How We Work – Technology and Platforms

I got to sit down with a friend this week before I presented at the Association of Threat Assessment Professionals (ATAP) conference. I listened to him talk about how he was getting ready to strike out on his own and start his own company. As he talked, his excitement was hugely apparent, but he had a few questions about how we at The CP Journal work, set up the underlying processes that we rely on and what technology we use. Since I was getting ready to speak in just a little while, I only gave him some big picture thoughts, but told him I’d follow up with more detailed information. The email that I was planning on sending to him grew to be quite long, so I figured I’d break it up into a series of posts to share it here so that any other entrepreneurs getting ready to make the leap can find it useful as well.

Over the next few weeks, we will be posting new pieces to this series to show how we collect information to stay current, the technology that runs our website, and some of the processes we use to run our company. If you’re looking for the usual weekend reading article we post each Friday, sign up for the Weekly Profile to see the articles we are reading and want to pass on.

The technology and platforms that we use to stay connected are chosen because we work remotely and spend a lot of time travelling, which requires that everything powering our business is synced across our MacBooks, iPhones and iPads. While the software we have chosen to use make life easier for us, they also help us to deliver better service to our clients.

Platforms and Software

Evernote
Everything we do is stored in and collaborated on through Evernote. With different notebooks set up for the variety of business functions and for ongoing work and collaboration, if it isn’t in Evernote, it doesn’t exist.

We use Evernote because it becomes a second brain for the things you already know. When we get asked a question in class, let’s say about a recent shooting, we might not have all of the facts memorized. By keeping all of the research we have done on current events in Evernote, we can quickly pull up the relevant information and answer the question accurately and fully with facts and be able to explain the source of the information.

The other benefit to using Evernote is that it keeps us from having to use email as a way to coordinate between team members. With less cluttered inboxes, the chances that we miss a message from a client or a student greatly decrease, meaning that we can deliver up-to-date and relevant information to our clients as quickly and responsively as possible.

Dropbox

The only things that are not stored in Evernote for The CP Journal are our presentations and recorded modules. Because the Keynote and PowerPoint presentations that make up the Tactical Analysis program (and their recorded video lessons) are quite large, it is easier to store them in Dropbox than in Evernote.

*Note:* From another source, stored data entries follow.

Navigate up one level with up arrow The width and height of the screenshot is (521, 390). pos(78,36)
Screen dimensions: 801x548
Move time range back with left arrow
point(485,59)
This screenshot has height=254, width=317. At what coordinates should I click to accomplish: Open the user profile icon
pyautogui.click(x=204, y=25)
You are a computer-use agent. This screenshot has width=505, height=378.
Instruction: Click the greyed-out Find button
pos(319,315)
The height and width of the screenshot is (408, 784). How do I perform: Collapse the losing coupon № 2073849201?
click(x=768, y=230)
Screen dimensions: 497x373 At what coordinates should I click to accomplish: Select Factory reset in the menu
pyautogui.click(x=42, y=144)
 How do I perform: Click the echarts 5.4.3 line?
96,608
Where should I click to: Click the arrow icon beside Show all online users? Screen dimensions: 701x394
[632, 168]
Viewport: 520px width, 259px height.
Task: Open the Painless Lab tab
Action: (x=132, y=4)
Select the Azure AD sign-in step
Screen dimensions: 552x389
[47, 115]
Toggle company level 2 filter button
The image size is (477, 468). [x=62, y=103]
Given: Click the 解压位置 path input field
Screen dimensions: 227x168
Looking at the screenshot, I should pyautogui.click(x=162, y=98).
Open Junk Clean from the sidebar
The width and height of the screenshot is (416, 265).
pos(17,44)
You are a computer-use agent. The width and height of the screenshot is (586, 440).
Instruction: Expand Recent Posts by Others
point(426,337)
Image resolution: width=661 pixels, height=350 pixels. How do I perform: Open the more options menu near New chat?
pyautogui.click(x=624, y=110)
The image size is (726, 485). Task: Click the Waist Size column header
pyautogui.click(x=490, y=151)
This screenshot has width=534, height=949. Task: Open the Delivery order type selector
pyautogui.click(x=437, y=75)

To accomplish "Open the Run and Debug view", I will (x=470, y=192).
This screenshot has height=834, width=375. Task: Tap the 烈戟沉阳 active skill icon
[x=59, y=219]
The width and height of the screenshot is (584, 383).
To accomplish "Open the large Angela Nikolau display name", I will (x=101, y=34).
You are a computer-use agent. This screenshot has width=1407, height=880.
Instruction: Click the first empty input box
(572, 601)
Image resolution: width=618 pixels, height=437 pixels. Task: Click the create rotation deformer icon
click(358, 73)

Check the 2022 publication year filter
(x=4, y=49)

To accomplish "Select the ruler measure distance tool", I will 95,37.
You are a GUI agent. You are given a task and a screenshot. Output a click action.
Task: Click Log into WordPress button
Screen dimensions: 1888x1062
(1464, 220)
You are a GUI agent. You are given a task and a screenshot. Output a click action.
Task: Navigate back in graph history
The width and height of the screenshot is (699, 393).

We use Dropbox because if someone in our company is researching a current attack or assault and is building a new module for a class, as soon as they make the adjustment to the presentation, an instructor in the field is able to immediately tie relevant and timely information into a class that they are teaching. Many of the improvements we have made to our program since 2011 can be tied to the opportunity of being able to customize certain modules, refine them and integrate them back into our standard programs immediately.

Google Apps For Business

Since we work remotely at The CP Journal, daily video chats or quick messages through Google Hangouts are convenient and reliable ways to communicate and further eliminate the need for too many emails between team members. These benefits also help our clients. Instead of having to worry about a server going down or having to keep an IT person on the staff, we let the geniuses over at Google take care of that for us, which is more reliable and helps to keep our costs down.

Hootsuite

This is the software that we use to post messages to our social media channels. We will highlight the benefit that Hootsuite provides to our clients next week when we show how we stay current and what our sources of information are.

AWeber

This is email-marketing software and is what powers our Weekly Profile. With easy-to-use templates, we can help our readers who might not have the time to check our site each week with a weekly summary of the articles we have written and others that we recommend from around the Internet that can benefit them. It also offers the option to one-click unsubscribe, so if you get tired of hearing from us, you can stop receiving those emails in just a single click.

QuickBooks

This is our accounting software. We also use PayPal to process payments for our online course, but that syncs with QuickBooks to provide us with multiple benefits. When a client needs a copy of a receipt, wants to check the status of an invoice or wants to close out their bill immediately following a course, the QuickBooks mobile app lets us keep the back office and instructors in the field connected to answer any questions that come up.

All of these tools help us keep all of our company’s vital information stored in the cloud, so when a phone or computer breaks, nothing gets lost. With the downloading of a few apps, we can be back up and running with minimal delays.

We have expanded and contracted this list of resources over the years to determine if other software would make our lives easier. We’ve experimented with Basecamp, Salesforce.com, and Freshdesk, and, not that there was anything wrong with those (in fact they were all great for the problems they individually solved,) but in order to stay small and flexible, we prefer to limit the software options we use and capitalize on our time with those platforms to improve the underlying processes for our customer service, CRM, project management or anything else we are looking to use technology for to improve.